The Anti-Money Laundering, Combatting the Financing of Terrorism and Countering Proliferation Financing Bill 2026 (AMLA 2026) represents the most significant overhaul of the Mauritian AML/CFT framework since FIAMLA. Key changes relevant to KYC practice include:

Expanded UBO definitions — control beyond direct shareholding is now captured, meaning beneficial ownership analysis must go deeper into complex structures.

Strengthened CDD requirements for complex structures, with enhanced evidence standards for file documentation.

Revised reporting timelines — 24-hour and 48-hour response windows for regulatory and investigatory requests.

Centralised Information Management System (CIMS) — a new data infrastructure enabling regulatory coordination across agencies.

Proliferation financing is now formally integrated into the CDD framework, requiring entities to explicitly consider CPF risk in their customer risk assessments — not just ML and TF.

For regulated entities, AMLA 2026 is not a future project. It is a current compliance requirement, and the FSC has signalled through its 2025 enforcement activity that the bar for acceptable KYC documentation has risen.

Friction Points in Practice

Foreign national onboarding is the most common operational challenge. A significant share of directors, shareholders, and UBOs in Mauritius-registered structures are not Mauritians. Verifying individuals from across Africa and Asia without face-to-face interaction requires biometric verification — liveness detection and face matching against the passport or national ID — not just a photocopy.

Complex corporate structures present the second major friction point. GBL companies with layered ownership — common in Mauritius investment holding structures — require tracing UBOs through multiple layers. This is a manual and error-prone process without automation.

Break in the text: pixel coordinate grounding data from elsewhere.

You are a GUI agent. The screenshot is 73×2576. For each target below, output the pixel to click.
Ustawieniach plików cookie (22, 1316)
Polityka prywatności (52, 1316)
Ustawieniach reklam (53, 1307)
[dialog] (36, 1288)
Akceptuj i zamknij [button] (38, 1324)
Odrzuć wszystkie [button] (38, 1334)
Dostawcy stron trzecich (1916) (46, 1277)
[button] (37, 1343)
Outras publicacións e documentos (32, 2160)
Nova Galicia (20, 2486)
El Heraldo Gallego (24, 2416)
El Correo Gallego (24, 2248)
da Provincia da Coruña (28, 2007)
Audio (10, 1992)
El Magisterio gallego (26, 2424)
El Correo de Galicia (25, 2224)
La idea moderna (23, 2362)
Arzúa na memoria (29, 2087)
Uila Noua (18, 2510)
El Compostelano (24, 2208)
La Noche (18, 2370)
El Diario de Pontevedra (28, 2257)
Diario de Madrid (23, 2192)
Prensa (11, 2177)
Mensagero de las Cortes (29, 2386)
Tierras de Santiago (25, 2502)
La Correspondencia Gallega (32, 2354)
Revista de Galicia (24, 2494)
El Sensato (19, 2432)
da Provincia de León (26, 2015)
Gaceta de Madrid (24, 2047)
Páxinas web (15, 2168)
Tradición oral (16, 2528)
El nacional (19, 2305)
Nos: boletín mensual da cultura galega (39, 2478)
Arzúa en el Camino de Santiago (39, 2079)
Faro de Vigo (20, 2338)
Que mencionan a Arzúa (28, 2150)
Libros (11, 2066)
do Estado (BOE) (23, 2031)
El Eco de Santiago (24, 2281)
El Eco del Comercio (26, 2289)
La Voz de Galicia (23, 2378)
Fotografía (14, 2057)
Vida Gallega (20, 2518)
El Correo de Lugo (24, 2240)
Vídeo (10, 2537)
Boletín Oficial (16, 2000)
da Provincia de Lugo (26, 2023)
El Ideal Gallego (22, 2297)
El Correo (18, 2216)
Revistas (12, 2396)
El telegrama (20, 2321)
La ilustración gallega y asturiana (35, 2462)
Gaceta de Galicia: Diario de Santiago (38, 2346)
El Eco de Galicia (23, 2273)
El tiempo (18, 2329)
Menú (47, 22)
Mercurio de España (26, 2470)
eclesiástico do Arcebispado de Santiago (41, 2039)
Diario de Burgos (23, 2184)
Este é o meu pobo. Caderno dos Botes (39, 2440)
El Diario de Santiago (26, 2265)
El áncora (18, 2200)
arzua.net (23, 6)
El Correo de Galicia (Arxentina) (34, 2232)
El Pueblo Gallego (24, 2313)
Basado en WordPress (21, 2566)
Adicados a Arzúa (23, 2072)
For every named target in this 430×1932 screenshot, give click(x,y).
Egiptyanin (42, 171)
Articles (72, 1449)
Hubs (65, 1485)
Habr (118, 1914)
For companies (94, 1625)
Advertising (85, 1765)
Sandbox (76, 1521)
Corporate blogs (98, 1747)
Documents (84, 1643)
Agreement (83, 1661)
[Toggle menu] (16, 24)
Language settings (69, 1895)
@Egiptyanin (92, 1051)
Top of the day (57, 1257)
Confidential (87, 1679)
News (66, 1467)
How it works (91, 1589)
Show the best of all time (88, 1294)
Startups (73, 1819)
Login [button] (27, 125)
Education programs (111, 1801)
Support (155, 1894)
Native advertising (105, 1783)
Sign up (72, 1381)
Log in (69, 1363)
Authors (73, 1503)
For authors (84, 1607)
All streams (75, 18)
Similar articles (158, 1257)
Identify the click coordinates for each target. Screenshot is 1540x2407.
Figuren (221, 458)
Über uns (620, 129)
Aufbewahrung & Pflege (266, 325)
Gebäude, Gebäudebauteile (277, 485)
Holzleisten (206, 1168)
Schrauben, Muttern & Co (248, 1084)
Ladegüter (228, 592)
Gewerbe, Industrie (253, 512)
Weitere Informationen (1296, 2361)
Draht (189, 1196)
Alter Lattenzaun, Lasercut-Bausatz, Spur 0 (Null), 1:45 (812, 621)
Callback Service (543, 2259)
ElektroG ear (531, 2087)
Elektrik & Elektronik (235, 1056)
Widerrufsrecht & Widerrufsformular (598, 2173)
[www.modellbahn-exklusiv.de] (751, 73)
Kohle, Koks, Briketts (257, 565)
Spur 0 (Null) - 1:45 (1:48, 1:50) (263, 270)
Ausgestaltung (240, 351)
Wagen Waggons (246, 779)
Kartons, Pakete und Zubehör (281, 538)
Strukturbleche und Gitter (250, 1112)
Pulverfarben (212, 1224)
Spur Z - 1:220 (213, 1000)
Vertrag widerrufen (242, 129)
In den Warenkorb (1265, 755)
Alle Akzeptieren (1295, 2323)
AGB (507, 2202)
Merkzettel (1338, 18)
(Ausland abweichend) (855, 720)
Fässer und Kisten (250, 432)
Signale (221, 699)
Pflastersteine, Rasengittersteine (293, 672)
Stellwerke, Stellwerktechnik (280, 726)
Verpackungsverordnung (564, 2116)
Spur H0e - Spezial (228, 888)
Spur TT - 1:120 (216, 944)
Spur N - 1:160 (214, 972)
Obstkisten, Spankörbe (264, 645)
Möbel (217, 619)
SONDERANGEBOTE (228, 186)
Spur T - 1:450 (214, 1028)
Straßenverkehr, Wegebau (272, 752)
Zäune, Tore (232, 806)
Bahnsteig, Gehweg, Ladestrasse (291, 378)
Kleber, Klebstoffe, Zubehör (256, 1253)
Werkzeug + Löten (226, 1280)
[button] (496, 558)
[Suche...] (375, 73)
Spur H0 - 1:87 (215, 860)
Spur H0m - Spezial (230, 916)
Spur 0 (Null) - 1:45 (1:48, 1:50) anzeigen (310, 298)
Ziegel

Ongoing monitoring is frequently under-resourced. Onboarding checks are well understood; the systems for reviewing customer profiles after onboarding, and triggering re-KYC when risk indicators change, are less consistently implemented.

This article is intended for general informational purposes only and does not constitute legal, financial, or regulatory advice. KYC/KYB/AML requirements may vary depending on jurisdiction, industry, and specific business circumstances. For up-to-date and binding compliance obligations, readers should refer to the relevant regulatory authorities or consult qualified professionals.